Les crèmes solaires

Plus dangereuses que le soleil ?

On connaît les dangers des rayons UV pour la peau. On a identifié depuis quelque temps déjà les risques liés à l’utilisation des filtres synthétiques utilisés dans les crèmes solaires destinées à se protéger des méfaits du soleil. On découvre aujourd’hui que les écrans minéraux, leur alternative naturelle, pourraient aussi se révéler, parfois, dangereux pour la santé…

On ne connaît que deux façons efficaces de se protéger des effets néfastes des rayons solaires : rester à l’ombre et porter en permanence manches longues, pantalon et chapeau, ou utiliser un produit solaire avant chaque exposition. La première option est peut-être la plus raisonnable, mais elle se heurte à quelques difficultés pratiques au quotidien, et surtout à la tendance toujours forte de la mode qui veut qu’une jolie peau soit bronzée des premiers beaux jours aux approches des frimas.
Restent donc les crèmes et laits solaires... et les quelques questions que pose leur utilisation.

FILTRES SYNTHÉTIQUES / ÉCRANS MINÉRAUX : LE DÉBAT RELANCÉ
Quand on a, il y a quelques années, commencé à cerner les effets secondaires potentiels des filtres UV d’origine synthétique, la cosmétique naturelle et biologique s’est tout naturellement tournée vers les écrans minéraux, dioxyde de titane et oxyde de zinc principalement.
Que reproche-t’on aux filtres UV ? Nombre d’entre eux sont très fortement allergisants.

DU MINÉRAL MICRONISÉ AUX NANOPARTICULES
À l’état naturel, le dioxyde de titane et l’oxyde de zinc sont des pigments minéraux totalement inertes, et donc sans effet. Ni pour la santé, ni même pour la protection solaire. Pour devenir des écrans anti-UV, ils doivent être réduits à la taille d’environ un micron.
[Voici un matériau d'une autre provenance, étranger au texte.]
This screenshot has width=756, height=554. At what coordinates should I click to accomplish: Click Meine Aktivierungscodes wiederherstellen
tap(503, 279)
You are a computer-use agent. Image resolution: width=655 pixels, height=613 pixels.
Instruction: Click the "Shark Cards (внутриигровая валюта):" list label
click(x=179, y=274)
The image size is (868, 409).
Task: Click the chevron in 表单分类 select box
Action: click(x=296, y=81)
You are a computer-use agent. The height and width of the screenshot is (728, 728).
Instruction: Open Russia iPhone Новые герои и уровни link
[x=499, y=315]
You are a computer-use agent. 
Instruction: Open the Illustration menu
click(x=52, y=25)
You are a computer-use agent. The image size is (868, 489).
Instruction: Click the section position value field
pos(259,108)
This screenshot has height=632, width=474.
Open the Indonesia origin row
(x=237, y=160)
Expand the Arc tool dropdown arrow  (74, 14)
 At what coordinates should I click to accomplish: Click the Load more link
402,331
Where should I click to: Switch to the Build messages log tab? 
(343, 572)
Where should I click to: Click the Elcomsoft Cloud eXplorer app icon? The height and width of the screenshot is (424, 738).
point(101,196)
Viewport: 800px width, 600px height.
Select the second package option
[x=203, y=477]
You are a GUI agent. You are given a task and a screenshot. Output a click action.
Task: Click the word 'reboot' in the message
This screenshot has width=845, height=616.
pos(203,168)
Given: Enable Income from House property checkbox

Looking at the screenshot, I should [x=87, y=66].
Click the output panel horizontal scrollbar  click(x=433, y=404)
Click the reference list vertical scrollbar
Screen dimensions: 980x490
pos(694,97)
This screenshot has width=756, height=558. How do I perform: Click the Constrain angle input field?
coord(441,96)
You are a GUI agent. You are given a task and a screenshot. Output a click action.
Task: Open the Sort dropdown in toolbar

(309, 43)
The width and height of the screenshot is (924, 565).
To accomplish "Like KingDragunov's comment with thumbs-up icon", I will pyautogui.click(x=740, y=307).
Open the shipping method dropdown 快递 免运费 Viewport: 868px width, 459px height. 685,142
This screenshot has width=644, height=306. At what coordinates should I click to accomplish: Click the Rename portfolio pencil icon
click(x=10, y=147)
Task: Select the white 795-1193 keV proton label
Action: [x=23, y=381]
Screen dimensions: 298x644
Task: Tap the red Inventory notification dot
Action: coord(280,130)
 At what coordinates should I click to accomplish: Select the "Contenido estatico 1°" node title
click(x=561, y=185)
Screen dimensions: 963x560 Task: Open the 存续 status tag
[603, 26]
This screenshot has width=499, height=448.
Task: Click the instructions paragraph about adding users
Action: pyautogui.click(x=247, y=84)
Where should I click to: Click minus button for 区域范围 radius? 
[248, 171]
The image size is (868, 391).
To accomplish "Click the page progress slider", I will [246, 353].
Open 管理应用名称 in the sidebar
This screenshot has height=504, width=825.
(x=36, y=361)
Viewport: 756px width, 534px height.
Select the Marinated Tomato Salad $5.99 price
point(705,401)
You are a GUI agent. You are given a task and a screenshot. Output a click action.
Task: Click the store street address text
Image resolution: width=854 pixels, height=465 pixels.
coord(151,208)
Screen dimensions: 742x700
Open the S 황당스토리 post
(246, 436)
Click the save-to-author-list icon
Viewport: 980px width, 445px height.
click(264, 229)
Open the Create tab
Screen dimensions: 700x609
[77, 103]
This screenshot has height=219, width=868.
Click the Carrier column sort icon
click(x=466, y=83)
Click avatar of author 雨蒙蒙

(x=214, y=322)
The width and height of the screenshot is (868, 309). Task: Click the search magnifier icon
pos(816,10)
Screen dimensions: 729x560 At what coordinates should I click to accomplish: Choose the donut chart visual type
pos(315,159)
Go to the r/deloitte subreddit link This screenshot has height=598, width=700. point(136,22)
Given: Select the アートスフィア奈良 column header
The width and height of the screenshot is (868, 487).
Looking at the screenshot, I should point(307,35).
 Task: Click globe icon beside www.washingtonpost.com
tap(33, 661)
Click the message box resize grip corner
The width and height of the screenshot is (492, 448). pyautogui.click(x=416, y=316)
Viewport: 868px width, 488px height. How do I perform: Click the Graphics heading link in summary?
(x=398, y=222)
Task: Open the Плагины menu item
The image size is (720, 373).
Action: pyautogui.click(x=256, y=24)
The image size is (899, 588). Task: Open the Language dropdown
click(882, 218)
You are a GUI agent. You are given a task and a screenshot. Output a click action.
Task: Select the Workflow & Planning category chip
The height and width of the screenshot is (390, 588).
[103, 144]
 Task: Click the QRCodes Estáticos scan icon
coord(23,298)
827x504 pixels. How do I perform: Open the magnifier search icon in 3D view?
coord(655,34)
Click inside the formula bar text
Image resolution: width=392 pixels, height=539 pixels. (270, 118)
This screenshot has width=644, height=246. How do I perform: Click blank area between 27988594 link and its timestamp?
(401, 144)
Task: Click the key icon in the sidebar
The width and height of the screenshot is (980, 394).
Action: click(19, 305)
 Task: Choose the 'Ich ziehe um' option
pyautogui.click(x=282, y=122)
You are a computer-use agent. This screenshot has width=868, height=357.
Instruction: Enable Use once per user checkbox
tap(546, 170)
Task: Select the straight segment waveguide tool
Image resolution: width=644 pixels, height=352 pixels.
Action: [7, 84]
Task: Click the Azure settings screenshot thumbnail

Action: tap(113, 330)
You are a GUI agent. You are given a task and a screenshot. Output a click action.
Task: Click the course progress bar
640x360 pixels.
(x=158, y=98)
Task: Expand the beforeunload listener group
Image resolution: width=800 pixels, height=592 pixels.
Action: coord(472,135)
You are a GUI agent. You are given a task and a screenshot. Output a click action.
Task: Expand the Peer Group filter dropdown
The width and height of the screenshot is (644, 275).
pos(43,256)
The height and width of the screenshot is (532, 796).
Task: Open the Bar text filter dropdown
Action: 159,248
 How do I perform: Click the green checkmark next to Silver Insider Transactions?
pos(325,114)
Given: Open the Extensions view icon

Incorporés à une crème, ils restent alors à la surface de la peau qu’ils couvrent d’un léger film blanc.

DES NANOPARTICULES CERTIFIÉES BIO
C’est une évidence : même si les matières premières à l’origine du processus sont tout ce qui existe de plus naturel, la technologie des nanoparticules, elle, ne semble pas la plus en accord qui soit avec la nature. On pourrait donc logiquement penser que les produits certifiés bio n’en contiennent pas. On aurait tort. Écocert, par exemple, l’organisme qui certifie la très grande majorité des cosmétiques biologiques français, ne prévoit rien en la matière dans son référentiel.

COMMENT CHOISIR SA CRÈME SOLAIRE ?
Puisqu’il est difficile de recommander les filtres UV synthétiques ou les écrans minéraux sous forme de nanoparticules, la solution paraît simple : il suffit de choisir des crèmes solaires contenant des écrans minéraux micronisés, c’est-à-dire réduit seulement à la taille du micron, forme sous laquelle ils semblent les plus sûrs. Oui, mais… Rien n’oblige à ce que l’information paraisse sur l’étiquette, et le moins qu’on puisse dire est que les fabricants ne semblent pas très enclins à la transparence à ce sujet.